Geometrically, it's easy to "draw" the permutation braids, but I was wondering if there was an algorithm to write down all the permutation braids in terms of the Artin generators. I had a few ideas, but none of them seem quite feasible or efficient.
First, I considered the fundamental braid $\Delta_n \in B_n$ and I thought permutation braids must be formed from the fundamental braid by removing some Artin generators. So by going through all choices and checking whether they are permutation braids, we can get the set of permutation braids.
Second, because $B_{n-1}$ embeds into $B_n$, the permutation braids of $B_n$ are the permutation braids of $B_{n-1}$ and the permutation braids containing the last generator $\sigma_{n-1}.$ So if we have the set of permutation braids of $B_{n-1},$ we can try to insert one or more $\sigma_{n-1}$ to get the other permutation braids of $B_n$.
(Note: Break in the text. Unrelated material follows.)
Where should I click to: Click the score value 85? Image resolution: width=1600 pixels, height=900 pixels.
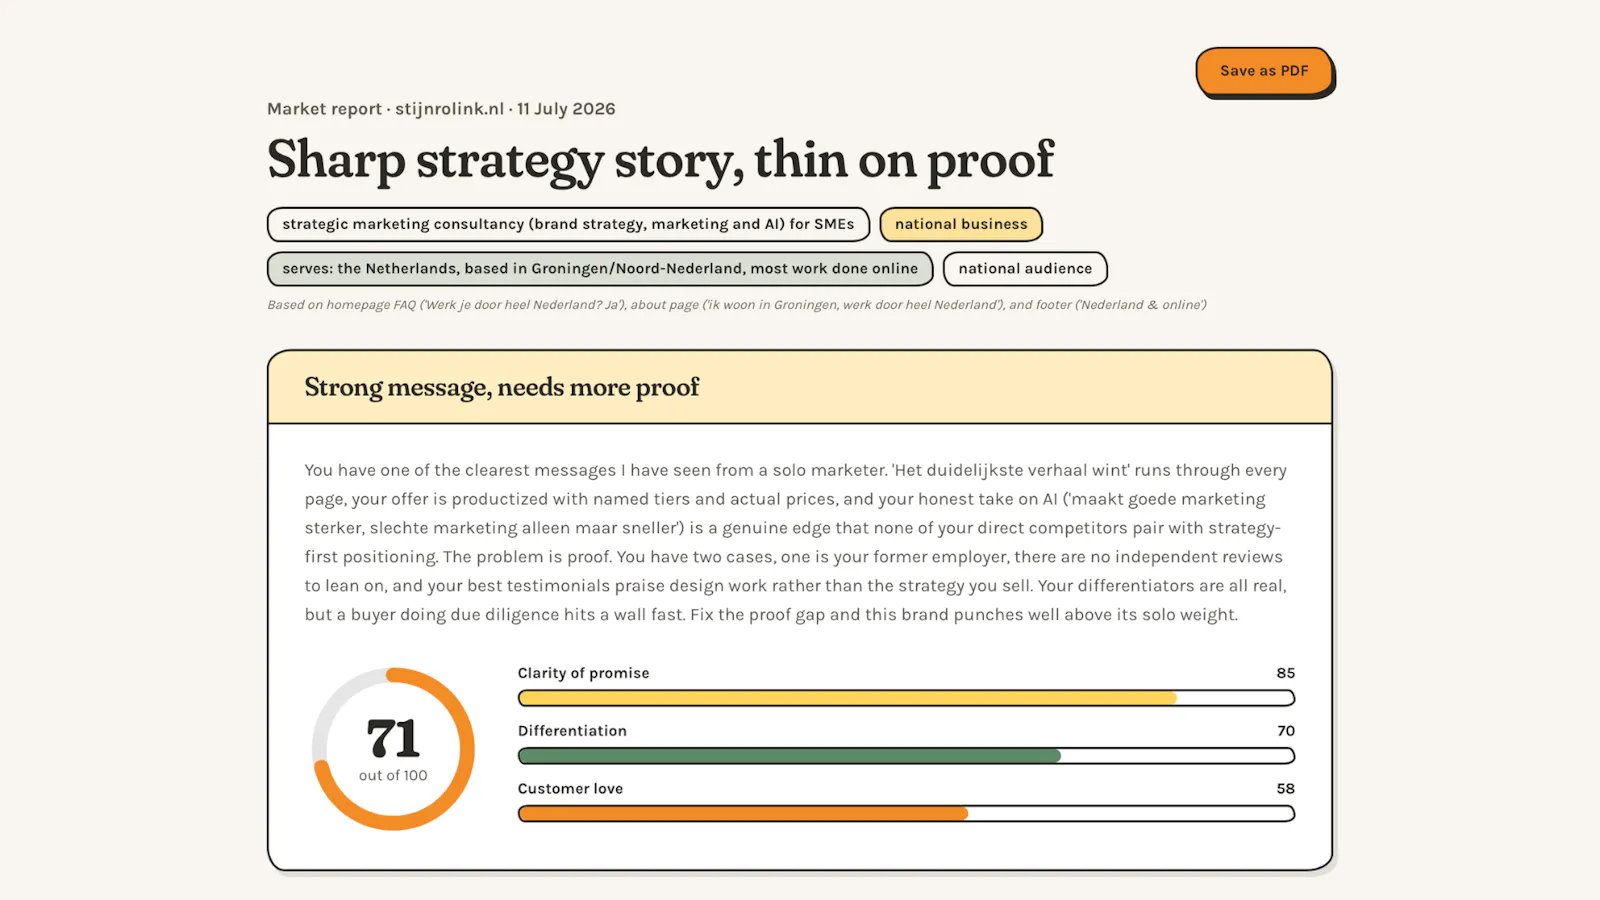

Thirdly, I know there is a bijection between the permutation braids of $B_n$ and the symmetric group $S_n$. But it's difficult to explicitly write the permutation braid in terms of the generators. One method I thought of is: if we number the braids $1$ through $n$ and we have a permutation $\rho$, then first send the $n$th braid to position $\rho(n)$ which can be done by $\sigma_{n-1}\sigma_{n-2}\cdots \sigma_{\rho(n)}$ and etc. However, this method doesn't work always because if we have $\sigma_1\sigma_2 \in B_3$ corresponding to the permutation $(1 2 3),$ we can't write that as a permutation braid starting with $\sigma_2.$
These are the ideas that I had, but the first two seem much too inefficient while the third one doesn't seem to even work. Since permutation braids seem crucial to the theory of braid cryptography, I was thinking there must be some efficient method to write them out, but I couldn't find them in literature. Help would be much appreciated.